United States or Italy ? Vote for the TOP Country of the Week !


During the next twenty years deaths were fewer. Fosterville prospered as never before; it built factories and an electric car line. Of all its enterprises Henry Foust was at the head. He enlarged his house and bought farms and grew handsomer as he grew older. Everybody loved him; all Fosterville, except Adam, sought his company.

Henry Foust ran down the steps and out to the gate. "Oh, Adam!" cried he. Adam stopped, stock-still. He could see Peter Allinson and Newton Towne, and even Ed Green, on Henry's porch. They were all having ice-cream and cake together. "Well, what?" said he, roughly. "Won't you shake hands with me?" "No," said Adam. "Won't you come in?" "Never." Still Henry persisted.

Before the court-house waited the band, and the long line of school-children, and the burgess, and the fire company, and the distinguished stranger who was to make the address, until Henry Foust appeared, in his blue suit, with his flag on his breast and his bouquet in his hand.

Copyright, 1916, by Elsie Singmaster Lewars In the year 1868, when Memorial Day was instituted, Fosterville had thirty-five men in its parade. Fosterville was a border town; in it enthusiasm had run high, and many more men had enlisted than those required by the draft. All the men were on the same side but Adam Foust, who, slipping away, joined himself to the troops of his mother's Southern State.

Past them still on post evenings walked Adam, head in air, hands clasped behind his back. There was Edward Green, round, fat, who puffed and panted; there was Newton Towne, who walked, in spite of palsy, as though he had won the battle of Gettysburg; there was, last of all, Henry Foust, who at seventy-five was hale and strong.

These were people who had known him always; the word flew from step to step. Many persons spoke to him, some laughed, and a few jeered. To no one did Adam pay any heed. Past the house of Newton Towne, past the store of Ed Green, past the wide lawn of Henry Foust, walked Adam, his hands clasped behind his back, as though to make more perpendicular than perpendicularity itself that stiff backbone.

Houses were gayly decorated, flags and banners floated in the pleasant spring breeze. Early in the morning carriages and wagons began to bring in the country folk. Adam Foust realized as well as Fosterville that the parades of veterans were drawing to their close. "This may be the last time I can show my principles," said he, with grim setting of his lips.

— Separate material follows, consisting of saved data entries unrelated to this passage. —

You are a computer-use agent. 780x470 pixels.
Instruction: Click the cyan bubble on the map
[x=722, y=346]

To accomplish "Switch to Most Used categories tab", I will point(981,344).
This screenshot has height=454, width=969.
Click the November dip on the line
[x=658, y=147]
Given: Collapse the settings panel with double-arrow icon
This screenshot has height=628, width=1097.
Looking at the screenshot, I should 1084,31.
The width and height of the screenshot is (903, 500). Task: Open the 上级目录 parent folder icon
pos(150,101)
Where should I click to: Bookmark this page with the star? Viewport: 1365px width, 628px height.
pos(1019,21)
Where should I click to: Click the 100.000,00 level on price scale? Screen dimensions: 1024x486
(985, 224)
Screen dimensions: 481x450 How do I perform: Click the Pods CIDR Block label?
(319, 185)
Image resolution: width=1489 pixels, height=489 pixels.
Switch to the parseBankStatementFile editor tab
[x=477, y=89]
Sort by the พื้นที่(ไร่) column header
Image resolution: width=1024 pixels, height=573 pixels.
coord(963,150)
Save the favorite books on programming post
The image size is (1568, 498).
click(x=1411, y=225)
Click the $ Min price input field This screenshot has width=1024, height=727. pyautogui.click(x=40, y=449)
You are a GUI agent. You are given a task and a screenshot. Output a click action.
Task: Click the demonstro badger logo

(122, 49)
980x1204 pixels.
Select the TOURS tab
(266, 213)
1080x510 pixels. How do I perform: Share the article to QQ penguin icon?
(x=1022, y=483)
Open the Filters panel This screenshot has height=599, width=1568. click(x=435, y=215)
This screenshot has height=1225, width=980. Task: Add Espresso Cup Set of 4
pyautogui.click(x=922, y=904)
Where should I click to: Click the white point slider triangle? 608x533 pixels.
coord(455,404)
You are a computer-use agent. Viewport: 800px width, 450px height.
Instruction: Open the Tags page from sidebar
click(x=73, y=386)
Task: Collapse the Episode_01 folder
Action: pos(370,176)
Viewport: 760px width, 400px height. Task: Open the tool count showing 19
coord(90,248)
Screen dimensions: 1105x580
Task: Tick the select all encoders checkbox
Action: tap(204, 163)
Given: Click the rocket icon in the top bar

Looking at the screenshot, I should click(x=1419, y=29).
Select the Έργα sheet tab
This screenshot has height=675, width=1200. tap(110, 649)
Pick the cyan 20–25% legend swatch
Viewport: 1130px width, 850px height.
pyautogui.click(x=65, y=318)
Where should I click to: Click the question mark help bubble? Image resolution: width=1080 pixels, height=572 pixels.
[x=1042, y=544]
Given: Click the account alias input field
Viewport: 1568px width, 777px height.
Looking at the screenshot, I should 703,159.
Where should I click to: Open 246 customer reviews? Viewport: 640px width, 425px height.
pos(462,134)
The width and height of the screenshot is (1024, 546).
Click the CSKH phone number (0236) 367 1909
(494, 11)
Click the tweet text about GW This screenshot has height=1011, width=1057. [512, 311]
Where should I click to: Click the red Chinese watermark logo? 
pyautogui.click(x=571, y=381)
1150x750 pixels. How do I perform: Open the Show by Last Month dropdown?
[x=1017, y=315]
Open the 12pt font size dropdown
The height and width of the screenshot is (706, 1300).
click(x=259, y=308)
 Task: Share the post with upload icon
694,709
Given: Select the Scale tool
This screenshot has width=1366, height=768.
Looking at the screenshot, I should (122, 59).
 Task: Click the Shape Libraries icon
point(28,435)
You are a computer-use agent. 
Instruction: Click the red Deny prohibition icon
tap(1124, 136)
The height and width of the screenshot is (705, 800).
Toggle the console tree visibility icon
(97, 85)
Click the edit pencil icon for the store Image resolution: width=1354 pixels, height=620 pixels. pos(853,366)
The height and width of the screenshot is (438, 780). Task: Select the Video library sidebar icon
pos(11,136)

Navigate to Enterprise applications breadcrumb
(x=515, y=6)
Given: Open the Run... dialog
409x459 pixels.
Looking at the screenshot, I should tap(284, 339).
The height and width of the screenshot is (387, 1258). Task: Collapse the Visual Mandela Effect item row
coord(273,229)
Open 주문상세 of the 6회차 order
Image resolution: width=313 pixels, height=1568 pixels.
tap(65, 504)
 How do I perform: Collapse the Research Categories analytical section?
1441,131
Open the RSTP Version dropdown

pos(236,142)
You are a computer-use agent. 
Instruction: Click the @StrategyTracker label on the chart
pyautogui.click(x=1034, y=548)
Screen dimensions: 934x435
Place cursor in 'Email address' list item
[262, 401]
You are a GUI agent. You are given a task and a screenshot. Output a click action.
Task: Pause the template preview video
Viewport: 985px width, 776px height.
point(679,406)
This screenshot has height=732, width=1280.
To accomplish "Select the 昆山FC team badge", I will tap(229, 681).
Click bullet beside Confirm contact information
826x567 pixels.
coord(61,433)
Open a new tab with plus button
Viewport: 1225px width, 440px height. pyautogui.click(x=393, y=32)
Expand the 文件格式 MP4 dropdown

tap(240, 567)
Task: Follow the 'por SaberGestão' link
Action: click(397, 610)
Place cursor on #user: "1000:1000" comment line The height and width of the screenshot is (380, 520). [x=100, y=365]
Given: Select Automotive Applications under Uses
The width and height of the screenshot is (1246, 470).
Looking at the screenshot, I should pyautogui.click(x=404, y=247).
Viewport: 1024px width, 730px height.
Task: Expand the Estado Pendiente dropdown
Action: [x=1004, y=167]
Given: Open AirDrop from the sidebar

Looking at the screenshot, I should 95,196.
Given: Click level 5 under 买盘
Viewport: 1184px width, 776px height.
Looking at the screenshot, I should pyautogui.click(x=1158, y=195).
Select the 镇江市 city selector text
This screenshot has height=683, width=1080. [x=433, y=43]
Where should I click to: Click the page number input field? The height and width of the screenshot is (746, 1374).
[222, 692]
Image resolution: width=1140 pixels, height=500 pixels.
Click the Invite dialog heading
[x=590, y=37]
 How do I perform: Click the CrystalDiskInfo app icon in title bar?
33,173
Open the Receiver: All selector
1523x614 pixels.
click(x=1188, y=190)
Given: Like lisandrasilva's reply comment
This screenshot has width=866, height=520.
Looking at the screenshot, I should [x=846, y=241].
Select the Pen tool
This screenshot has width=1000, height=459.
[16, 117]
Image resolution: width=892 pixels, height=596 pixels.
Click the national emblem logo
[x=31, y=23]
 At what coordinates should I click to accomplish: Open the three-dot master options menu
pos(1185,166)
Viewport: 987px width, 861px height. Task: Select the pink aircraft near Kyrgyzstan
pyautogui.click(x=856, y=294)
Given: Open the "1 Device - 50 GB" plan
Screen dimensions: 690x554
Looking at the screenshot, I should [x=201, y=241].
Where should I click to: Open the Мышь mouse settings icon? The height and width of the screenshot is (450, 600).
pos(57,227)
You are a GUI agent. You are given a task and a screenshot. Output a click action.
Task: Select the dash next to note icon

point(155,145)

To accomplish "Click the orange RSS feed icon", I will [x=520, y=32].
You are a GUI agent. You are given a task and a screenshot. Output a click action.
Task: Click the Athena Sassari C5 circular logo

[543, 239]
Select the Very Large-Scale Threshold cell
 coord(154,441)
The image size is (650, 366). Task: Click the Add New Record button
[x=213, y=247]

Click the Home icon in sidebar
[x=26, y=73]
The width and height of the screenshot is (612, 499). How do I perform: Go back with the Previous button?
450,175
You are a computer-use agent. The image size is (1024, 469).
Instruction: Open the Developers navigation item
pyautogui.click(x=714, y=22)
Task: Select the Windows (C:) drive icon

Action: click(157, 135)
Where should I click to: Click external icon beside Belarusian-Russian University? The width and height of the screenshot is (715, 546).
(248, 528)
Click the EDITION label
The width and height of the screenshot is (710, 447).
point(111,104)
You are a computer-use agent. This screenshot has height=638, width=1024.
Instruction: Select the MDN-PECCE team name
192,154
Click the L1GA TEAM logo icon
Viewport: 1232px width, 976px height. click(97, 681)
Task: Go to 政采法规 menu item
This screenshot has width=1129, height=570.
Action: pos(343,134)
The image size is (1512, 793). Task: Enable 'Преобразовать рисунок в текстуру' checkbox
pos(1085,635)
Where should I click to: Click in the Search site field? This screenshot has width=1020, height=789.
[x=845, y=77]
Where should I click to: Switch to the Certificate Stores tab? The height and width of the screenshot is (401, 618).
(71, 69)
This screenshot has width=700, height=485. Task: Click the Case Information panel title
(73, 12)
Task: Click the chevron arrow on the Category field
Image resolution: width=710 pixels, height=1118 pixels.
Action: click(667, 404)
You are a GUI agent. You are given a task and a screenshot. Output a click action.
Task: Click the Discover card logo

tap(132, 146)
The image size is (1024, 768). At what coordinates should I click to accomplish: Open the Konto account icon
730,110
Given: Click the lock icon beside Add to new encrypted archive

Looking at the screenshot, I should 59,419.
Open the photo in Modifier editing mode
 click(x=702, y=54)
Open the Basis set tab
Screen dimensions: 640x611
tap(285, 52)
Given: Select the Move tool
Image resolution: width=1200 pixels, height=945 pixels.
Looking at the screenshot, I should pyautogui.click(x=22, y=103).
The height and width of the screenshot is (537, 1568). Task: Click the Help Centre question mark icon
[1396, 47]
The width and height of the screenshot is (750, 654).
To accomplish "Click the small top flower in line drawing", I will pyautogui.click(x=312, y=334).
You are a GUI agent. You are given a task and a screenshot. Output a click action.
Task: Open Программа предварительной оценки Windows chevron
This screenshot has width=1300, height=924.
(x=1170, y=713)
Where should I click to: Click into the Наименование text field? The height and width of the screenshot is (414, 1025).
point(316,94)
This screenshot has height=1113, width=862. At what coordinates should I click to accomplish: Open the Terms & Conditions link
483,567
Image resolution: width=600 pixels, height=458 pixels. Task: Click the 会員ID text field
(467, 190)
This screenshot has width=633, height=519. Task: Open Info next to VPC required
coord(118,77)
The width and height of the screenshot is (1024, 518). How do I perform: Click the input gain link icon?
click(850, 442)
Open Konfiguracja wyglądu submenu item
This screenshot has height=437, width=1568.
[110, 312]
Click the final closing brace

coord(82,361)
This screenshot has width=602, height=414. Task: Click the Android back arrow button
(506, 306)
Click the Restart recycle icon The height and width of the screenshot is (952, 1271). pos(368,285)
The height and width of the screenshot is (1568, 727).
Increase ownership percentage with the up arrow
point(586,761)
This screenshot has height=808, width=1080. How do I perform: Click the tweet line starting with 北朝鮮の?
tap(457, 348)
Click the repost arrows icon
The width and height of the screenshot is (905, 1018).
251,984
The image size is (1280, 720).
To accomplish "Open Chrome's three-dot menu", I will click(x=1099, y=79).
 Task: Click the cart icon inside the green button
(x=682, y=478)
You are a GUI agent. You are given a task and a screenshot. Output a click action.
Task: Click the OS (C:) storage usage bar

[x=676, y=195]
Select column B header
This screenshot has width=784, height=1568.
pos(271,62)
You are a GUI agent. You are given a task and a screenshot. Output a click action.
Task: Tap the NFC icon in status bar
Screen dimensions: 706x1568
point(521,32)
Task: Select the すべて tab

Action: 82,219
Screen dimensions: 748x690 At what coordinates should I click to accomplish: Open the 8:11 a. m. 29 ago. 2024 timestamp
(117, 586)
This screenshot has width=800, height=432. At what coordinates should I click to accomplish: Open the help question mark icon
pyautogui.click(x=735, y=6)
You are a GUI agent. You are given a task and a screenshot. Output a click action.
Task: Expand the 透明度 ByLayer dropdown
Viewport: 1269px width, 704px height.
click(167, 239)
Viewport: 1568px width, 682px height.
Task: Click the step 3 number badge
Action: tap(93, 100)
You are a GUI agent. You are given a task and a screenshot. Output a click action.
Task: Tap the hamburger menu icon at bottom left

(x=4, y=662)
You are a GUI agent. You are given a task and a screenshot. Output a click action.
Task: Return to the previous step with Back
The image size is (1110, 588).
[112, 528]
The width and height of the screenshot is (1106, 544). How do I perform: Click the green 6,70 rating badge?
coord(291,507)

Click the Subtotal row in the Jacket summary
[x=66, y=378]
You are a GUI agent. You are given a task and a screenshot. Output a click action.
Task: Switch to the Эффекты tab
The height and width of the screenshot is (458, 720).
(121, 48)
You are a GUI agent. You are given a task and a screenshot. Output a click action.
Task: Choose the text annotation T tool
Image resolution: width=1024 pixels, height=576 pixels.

The tune was one which he hated; the colors he hated also; the marchers, all but one, he had never liked. There was Newton Towne, with a sergeant's stripe on his blue sleeve; there was Edward Green, a captain; there was Peter Allinson, a color-bearer. At their head, taller, handsomer, dearer than ever to Adam's jealous eyes, walked Henry Foust. In an instant of forgetfulness Adam waved his hand.

It seemed sometimes as though Adam would almost die from loneliness and jealousy. "Henry Foust sittin' with Ed Green!" said Adam to himself, as though he could never accustom his eyes to this phenomenon. "Henry consortin' with Newt Towne!" The Grand Army post also grew in importance. It paraded each year with more ceremony; it imported fine music and great speakers for Memorial Day.

Even his own grand-children did not dare to wave or call from their places in the ranks. Then the storm of cheers broke. Round the next corner Adam Foust waited. He was clad in his gray uniform those who looked at him closely saw with astonishment that it was a new uniform; his brows met in a frown, his gray moustache seemed to bristle.